The first commit inverts the meaning of verifyFlags for tx_valid tests, as flags being excluded. All flags are applied by default, except those found in verifyFlags. This makes sure that a new or existing flag won’t invalidate a tx by accident.
The second commit reduces the number of validation flags used for tx_invalid tests, to a minimally required set to fail a test. This makes sure that a tx failed due to the tested flags, not unexpected effects of some other flags. It also uses “BADTX” to indicate tests not passing CheckTransaction(), vs. those failing script execution.
(If a test is expected to fail due to multiple independent flags, multiple tests should be used)
The third commit verifies that the flags excluded in tx_valid and included in tx_invalid are indeed the minimal set. In tx_valid, it adds back the excluded flags individually and expects it to fail.
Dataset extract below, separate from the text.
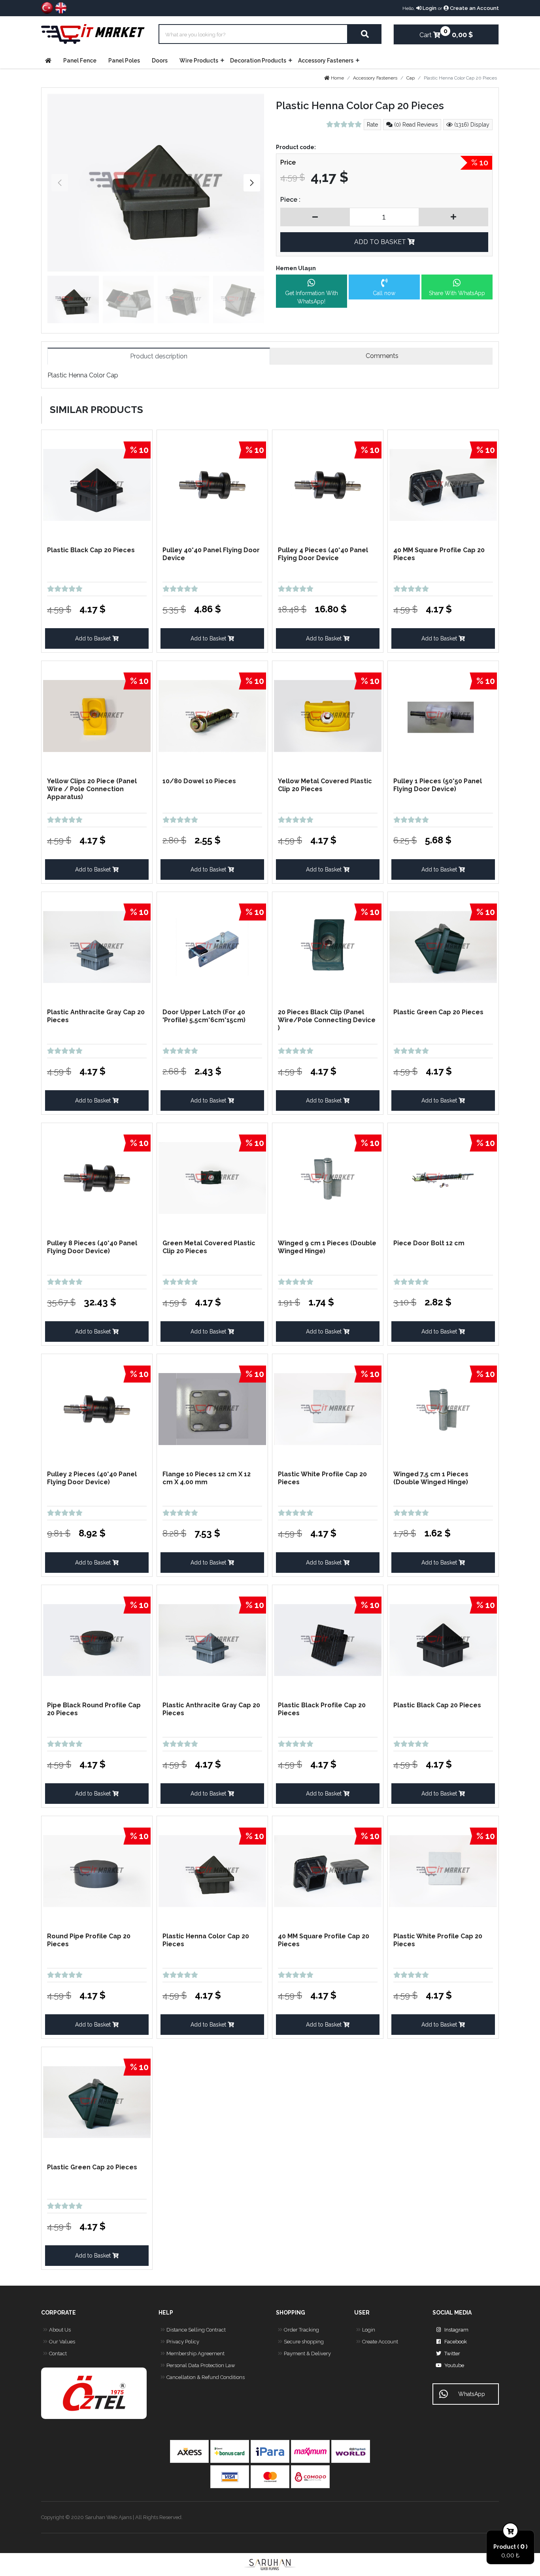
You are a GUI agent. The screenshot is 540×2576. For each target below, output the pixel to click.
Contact (58, 2353)
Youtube (454, 2365)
In tx_invalid, it removes the included flags individually and expects it to pass.
This process helped me to identify and fix some buggy tests:
- Remove unnecessary OP_1 at the end of most OP_CLTV and OP_CSV tx_valid tests, so there is no need to exclude CLEANSTACK
- An OP_CSV tx_valid test missed an OP_ADD, and is added back
- 2 witness tests were found with empty vout, so they failed due to CheckTransaction(), not script tests. Corrected by filling in proper vout.